If someone is injured on another’s property due to some hazardous condition or defect, that person may have a premises liability case against the landowner or some other person or entity responsible for the maintenance of the property.
Nevertheless, common defenses that a landowner may assert are that the hazard was open and obvious, the victim was partially negligent themselves (contributory negligence), and the victim assumed the risk.
Open and obvious
In this defense, the landowner contends that the defect was so apparent that anyone would have seen it as it was open and obvious. For example, if bright blue detergent were spilled on a bright white grocery store floor and a victim slipped and fell because of the detergent the grocery store would allege that the detergent puddle was open and obvious to the victim and they should have seen it to have prevented their fall.
Contributory negligence
Contributory negligence is another common defense that also accuses the injured party of contributing in part to their own injury.
In Illinois, there is what is known as a modified comparative fault system which falls under the general category of contributory negligence.

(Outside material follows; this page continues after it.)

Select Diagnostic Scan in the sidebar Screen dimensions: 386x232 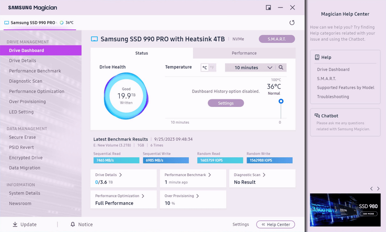[x=26, y=81]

Under this comparative fault system, if the injured party is over 50% at fault, then they are not entitled to any type of a monetary recovery. If the injured party is less than 50% at fault, then they may recover monetary damages.
As an example, if a jury found a car accident victim (Plaintiff) had braked too hard when they were rear-ended and that they therefore were 51% at fault, then the Plaintiff would receive $0.00 in monetary damages. However, if the jury only found the Plaintiff to be 40% at fault and they awarded $100,000.00 in damages, then the Plaintiff is entitled to receive $60,000.00 from that award.
Assumption of risk
Under the assumption of risk defense, there are three theories which can be asserted. The three theories are known as primary assumption of risk, implied assumption of risk and secondary assumption of risk. Under any of these theories, the plaintiff knows of the risk and voluntarily agrees to take that risk.

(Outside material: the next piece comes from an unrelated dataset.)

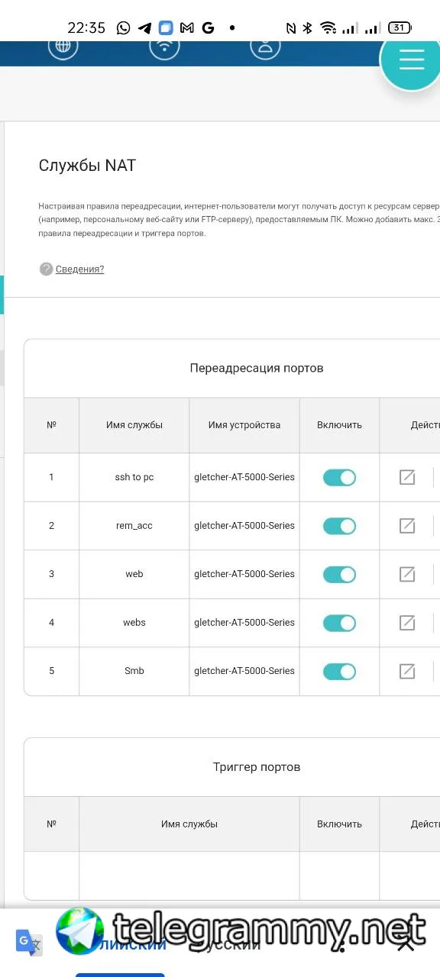This screenshot has width=440, height=977.
Task: Click the question mark help icon
Action: pos(46,269)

For example, if a plaintiff carpenter cuts their hand while using a table saw while they were tasked with building a home, the defense can argue that the plaintiff knew of the inherent risk of using a table saw and nonetheless assumed that risk. Another example is if the plaintiff was a roofer and was required to take additional safety precautions, but did not do so, then the defendant may assert that the plaintiff assumed the risk of being on the roof, by their failing to utilize the additional safety precautions. In this case, the defendant may use this failure to act safely as a way to mitigate the plaintiff’s ability to recover damages.